Voters are only partly to blame: those who spread misinformation and aggravate tensions are the villains of this story. They’re arsonists, gleefully setting fire to American institutions and society—and becoming celebrities in the process. In the weeks after the November election, the share of Republicans who felt that Mr Trump had really won shifted from half to two-thirds, as Republican politicians joined right-wing media outlets in claiming election fraud. Similarly, immediately following the attack on the Capitol on January 6th, 45% of Republicans supported it. By early April 55% of Republicans believed it was left-wing protesters trying to discredit Mr Trump.

Some stalwarts in the Republican party resist these changes. That is why the efforts of Liz Cheney, a Republican congresswoman from Wyoming, and other honourable Republicans to speak the truth about the election are so important. The new iron triangle of tribalism has a weakness: those people whom it excludes. Despite the propaganda, some 30% of Republicans still trust the outcome of the 2020 election. That share is obviously too low, but considering the close margins of many elections, if even a third of those voters start to vote for Democrats or third-party candidates, the Republican Party could face an existential crisis—the kind that will force it to reform dramatically and quickly, as it did after Watergate.
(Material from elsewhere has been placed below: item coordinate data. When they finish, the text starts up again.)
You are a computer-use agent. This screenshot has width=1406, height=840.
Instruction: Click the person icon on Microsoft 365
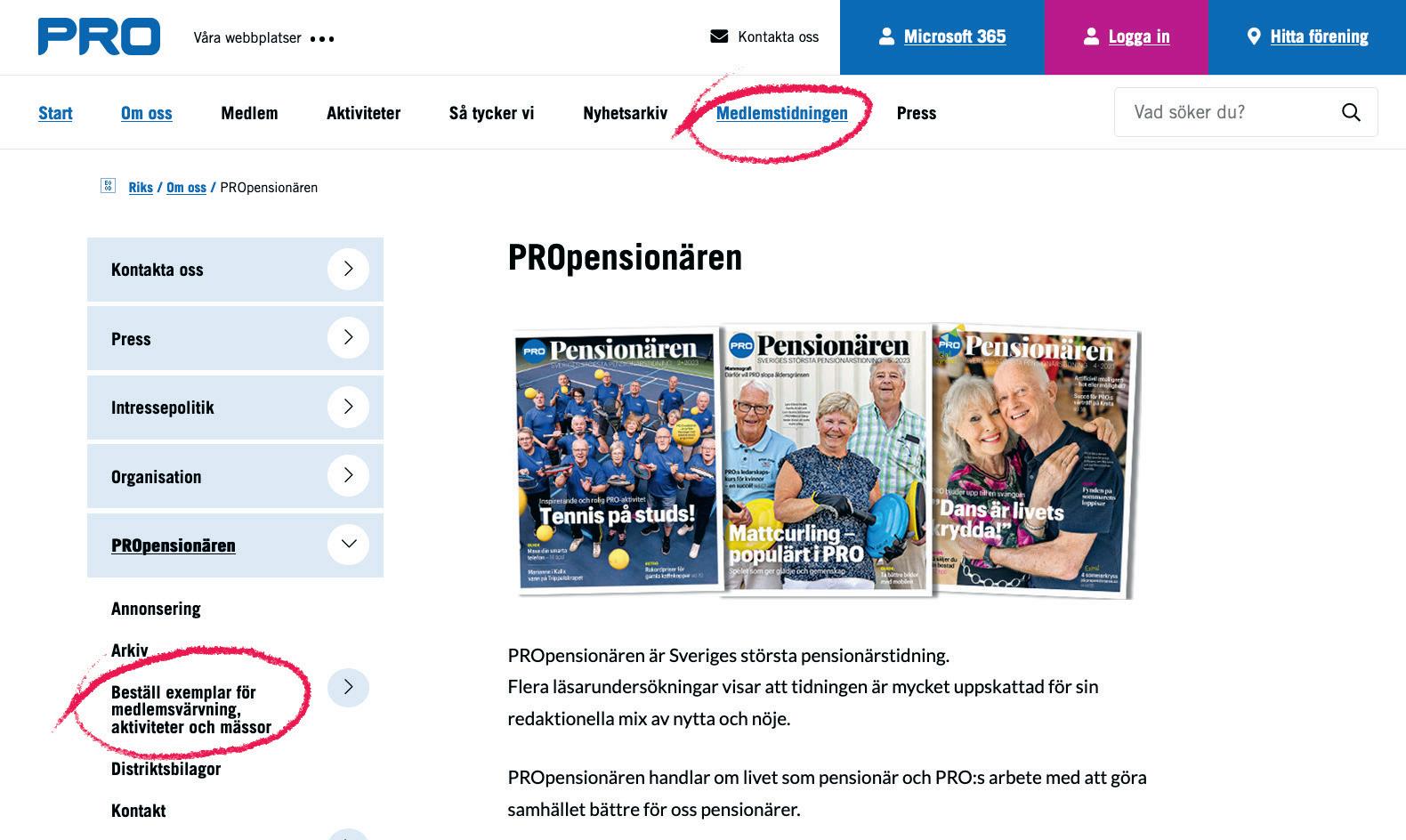[886, 36]
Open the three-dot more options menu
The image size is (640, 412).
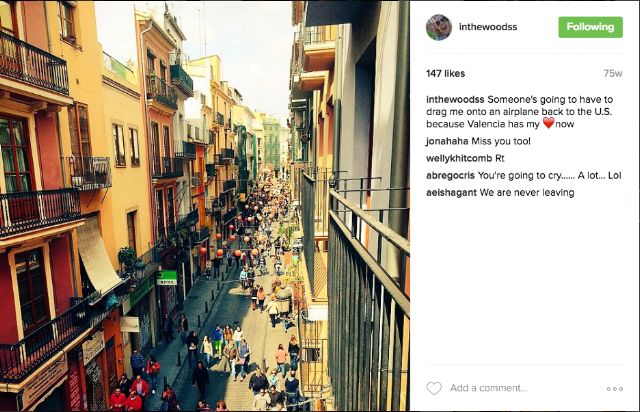(615, 389)

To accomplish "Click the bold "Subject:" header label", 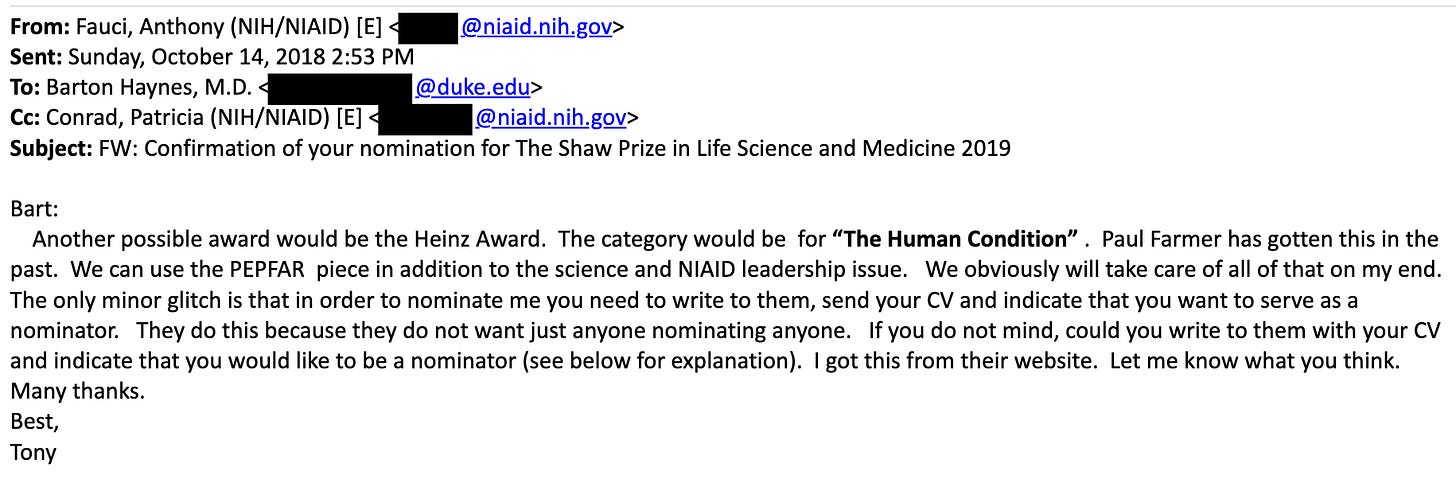I will tap(51, 148).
Anti-Trump Republicans can and should be willing to work with Democrats where possible without surrendering their criticism of the Democrats’ progressive leanings. This doesn’t mean that Republicans who oppose the current direction of their party—or, in many cases, their former party—must become Democrats. However, in certain cases some Republicans may find it advantageous to register as Democrats in states that have closed primaries. Yet writ large, it’s enough, if not better, for this wing of the Republican Party to maintain an independent identity. What is essential is that these Republicans be willing to join with Democrats to form a pro-democracy coalition that is as large as possible.

The work of American conservatives must be to oppose the party’s authoritarian turn, because any policy preference is inherently secondary to the preservation of the constitutional system. We can argue about marginal tax rates and regulations only after we’re certain there will be no more violent insurrections.
_______________

Sarah Longwell is the chief executive of Longwell Partners, a political communications firm in Washington, DC and for many years a Republican strategist. She is the publisher of the conservative news site The Bulwark and the founder of Republican Voters Against Trump (now the Republican Accountability Project).